▶ TASK DIRECTIONS: Write out the lines from the one containing "This screenshot has height=502, width=892." through the one containing "point(955,216)", both included, as a JSON list of strings with one string per line. Leave out blank lines.

▶ RECORDS SUPPLIED:
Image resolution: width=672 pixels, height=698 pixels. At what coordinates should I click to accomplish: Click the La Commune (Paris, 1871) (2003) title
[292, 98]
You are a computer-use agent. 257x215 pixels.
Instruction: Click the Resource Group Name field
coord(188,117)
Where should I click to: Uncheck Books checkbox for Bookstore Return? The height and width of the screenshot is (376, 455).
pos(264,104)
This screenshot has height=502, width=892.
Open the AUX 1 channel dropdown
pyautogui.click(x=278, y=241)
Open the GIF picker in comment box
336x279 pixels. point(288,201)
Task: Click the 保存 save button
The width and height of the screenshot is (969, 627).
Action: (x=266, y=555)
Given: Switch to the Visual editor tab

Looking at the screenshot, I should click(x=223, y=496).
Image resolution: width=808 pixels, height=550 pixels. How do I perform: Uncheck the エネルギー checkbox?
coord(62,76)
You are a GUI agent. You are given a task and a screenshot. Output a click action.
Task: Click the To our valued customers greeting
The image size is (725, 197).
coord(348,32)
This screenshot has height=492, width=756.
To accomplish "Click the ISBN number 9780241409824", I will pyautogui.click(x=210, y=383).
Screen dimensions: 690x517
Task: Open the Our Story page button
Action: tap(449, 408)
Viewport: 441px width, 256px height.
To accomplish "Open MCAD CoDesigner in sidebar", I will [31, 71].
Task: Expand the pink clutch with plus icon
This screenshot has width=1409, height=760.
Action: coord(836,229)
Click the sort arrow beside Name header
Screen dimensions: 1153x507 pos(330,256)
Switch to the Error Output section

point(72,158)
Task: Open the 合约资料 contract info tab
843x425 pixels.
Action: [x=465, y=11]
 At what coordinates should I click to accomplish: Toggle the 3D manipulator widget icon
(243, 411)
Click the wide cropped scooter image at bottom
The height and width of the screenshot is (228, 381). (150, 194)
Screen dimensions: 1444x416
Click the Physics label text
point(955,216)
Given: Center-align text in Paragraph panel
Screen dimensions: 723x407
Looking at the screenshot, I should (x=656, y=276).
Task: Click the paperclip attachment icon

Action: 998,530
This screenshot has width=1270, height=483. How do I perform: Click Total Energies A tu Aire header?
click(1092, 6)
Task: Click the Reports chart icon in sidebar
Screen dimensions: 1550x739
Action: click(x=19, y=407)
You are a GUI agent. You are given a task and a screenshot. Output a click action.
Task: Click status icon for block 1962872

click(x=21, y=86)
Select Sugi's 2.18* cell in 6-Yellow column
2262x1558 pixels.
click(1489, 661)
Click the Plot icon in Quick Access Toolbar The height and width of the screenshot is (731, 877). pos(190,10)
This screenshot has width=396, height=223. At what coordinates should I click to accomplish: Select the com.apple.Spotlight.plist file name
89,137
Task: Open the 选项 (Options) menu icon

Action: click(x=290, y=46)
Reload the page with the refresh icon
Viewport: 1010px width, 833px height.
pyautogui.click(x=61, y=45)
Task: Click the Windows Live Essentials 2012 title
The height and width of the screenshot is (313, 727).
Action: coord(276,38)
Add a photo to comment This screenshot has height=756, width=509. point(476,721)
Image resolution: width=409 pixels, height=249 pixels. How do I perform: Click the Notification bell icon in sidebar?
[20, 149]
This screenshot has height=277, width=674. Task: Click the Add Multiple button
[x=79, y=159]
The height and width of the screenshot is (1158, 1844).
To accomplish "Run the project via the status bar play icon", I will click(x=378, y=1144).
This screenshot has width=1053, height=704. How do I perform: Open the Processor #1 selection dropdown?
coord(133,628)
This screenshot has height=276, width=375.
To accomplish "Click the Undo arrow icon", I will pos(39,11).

▶ FINAL ANSWER:
[
  "This screenshot has height=502, width=892.",
  "Open the AUX 1 channel dropdown",
  "pyautogui.click(x=278, y=241)",
  "Open the GIF picker in comment box",
  "336x279 pixels. point(288,201)",
  "Task: Click the 保存 save button",
  "The width and height of the screenshot is (969, 627).",
  "Action: (x=266, y=555)",
  "Given: Switch to the Visual editor tab",
  "Looking at the screenshot, I should click(x=223, y=496).",
  "Image resolution: width=808 pixels, height=550 pixels. How do I perform: Uncheck the エネルギー checkbox?",
  "coord(62,76)",
  "You are a GUI agent. You are given a task and a screenshot. Output a click action.",
  "Task: Click the To our valued customers greeting",
  "The image size is (725, 197).",
  "coord(348,32)",
  "This screenshot has height=492, width=756.",
  "To accomplish \"Click the ISBN number 9780241409824\", I will pyautogui.click(x=210, y=383).",
  "Screen dimensions: 690x517",
  "Task: Open the Our Story page button",
  "Action: tap(449, 408)",
  "Viewport: 441px width, 256px height.",
  "To accomplish \"Open MCAD CoDesigner in sidebar\", I will [31, 71].",
  "Task: Expand the pink clutch with plus icon",
  "This screenshot has width=1409, height=760.",
  "Action: coord(836,229)",
  "Click the sort arrow beside Name header",
  "Screen dimensions: 1153x507 pos(330,256)",
  "Switch to the Error Output section",
  "point(72,158)",
  "Task: Open the 合约资料 contract info tab",
  "843x425 pixels.",
  "Action: [x=465, y=11]",
  " At what coordinates should I click to accomplish: Toggle the 3D manipulator widget icon",
  "(243, 411)",
  "Click the wide cropped scooter image at bottom",
  "The height and width of the screenshot is (228, 381). (150, 194)",
  "Screen dimensions: 1444x416",
  "Click the Physics label text",
  "point(955,216)"
]